Reproduce the material below word for word, starting with the line containing "Open the OPTION menu" and going on through the line containing "Screen dimensions: 1456x819". Leave the pictures out.

• _Data lines_:
Begin

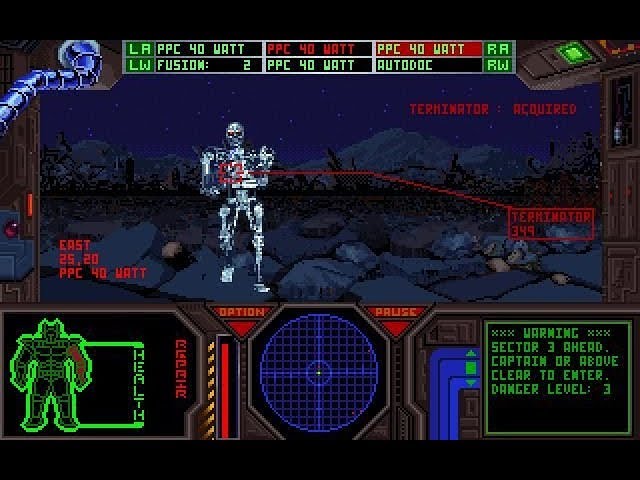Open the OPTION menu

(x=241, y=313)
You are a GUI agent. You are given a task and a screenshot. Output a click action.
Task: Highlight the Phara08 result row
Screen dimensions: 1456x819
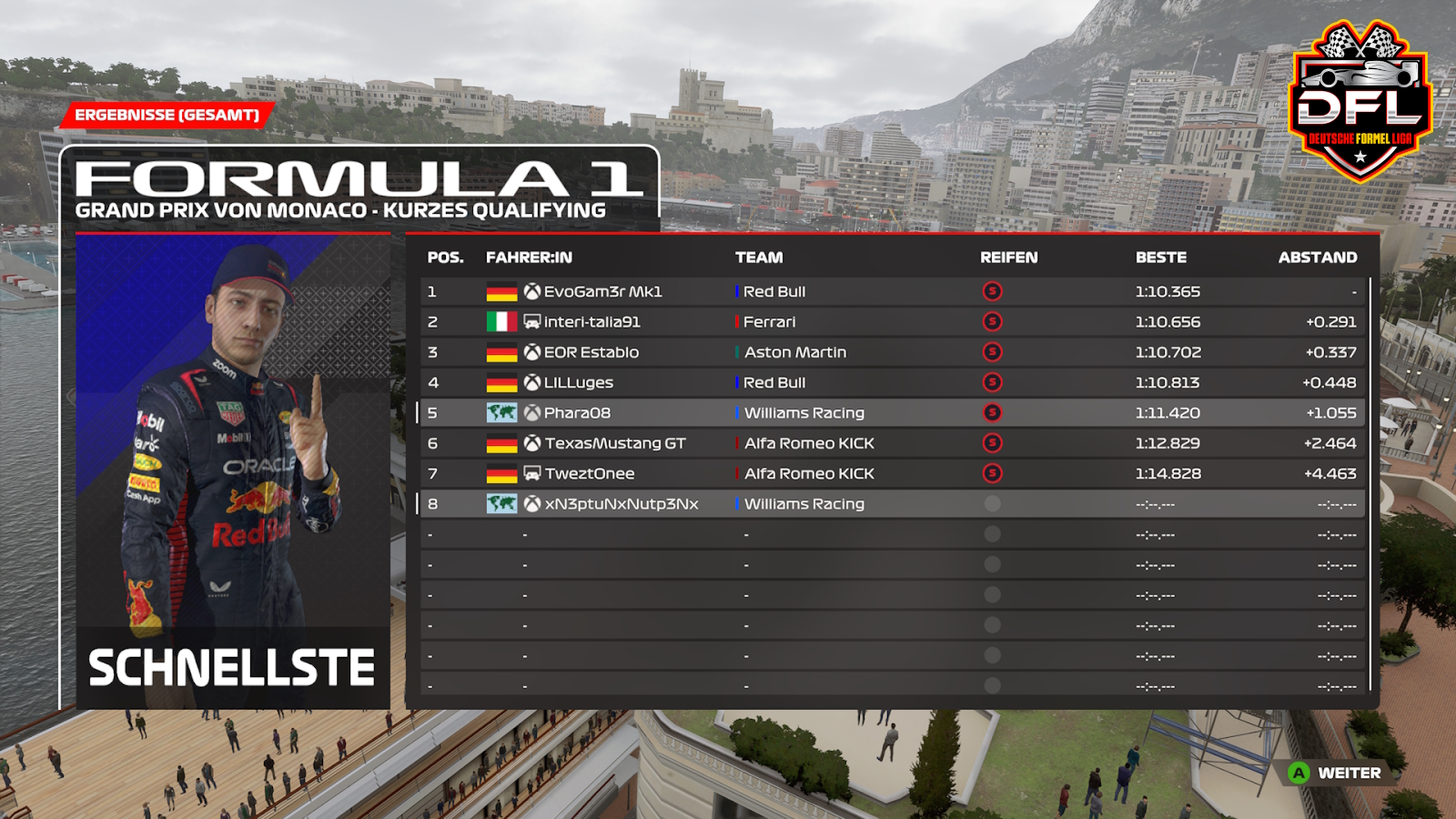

End
Begin

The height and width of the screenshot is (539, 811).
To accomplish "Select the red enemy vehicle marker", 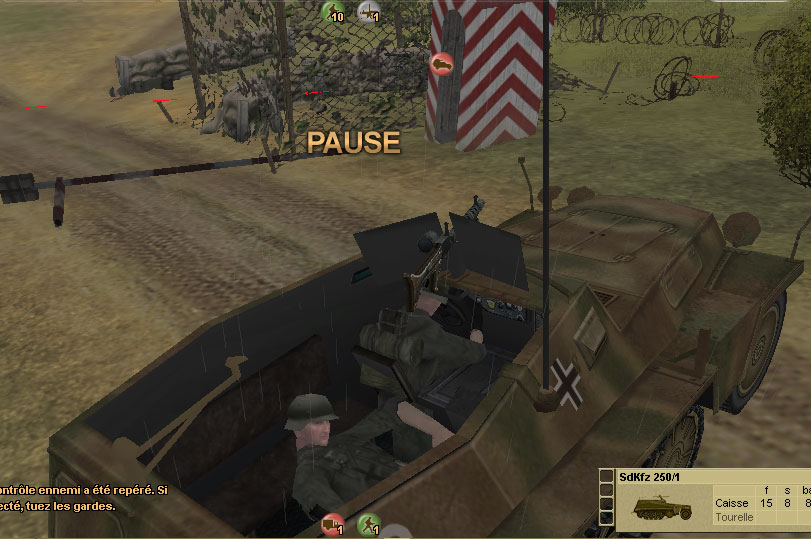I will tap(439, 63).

End
Begin

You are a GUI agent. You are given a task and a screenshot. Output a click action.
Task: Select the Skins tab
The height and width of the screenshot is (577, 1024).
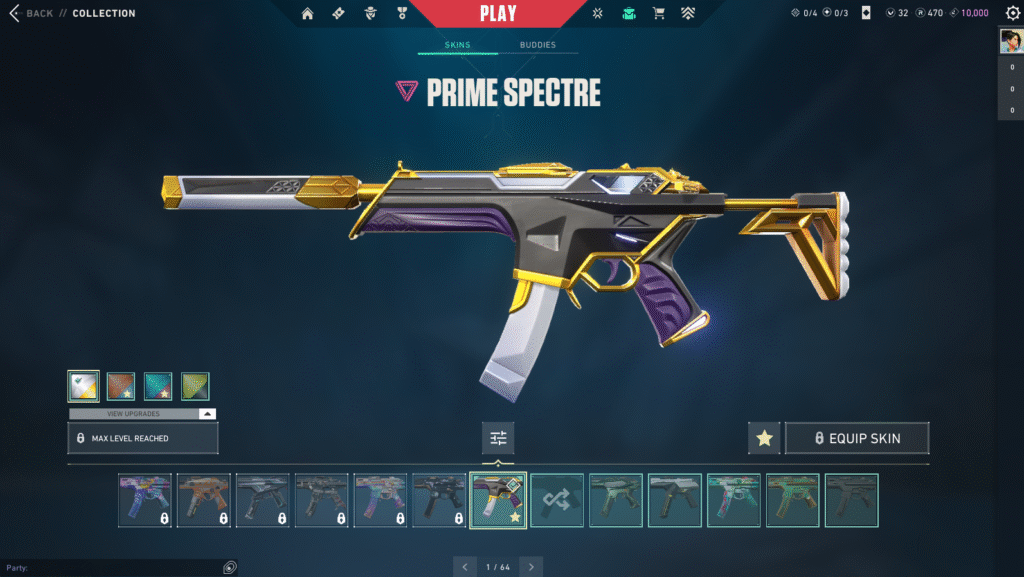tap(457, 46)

End

• _Full response_:
Open the OPTION menu

(x=241, y=313)
You are a GUI agent. You are given a task and a screenshot. Output a click action.
Task: Highlight the Phara08 result row
Screen dimensions: 1456x819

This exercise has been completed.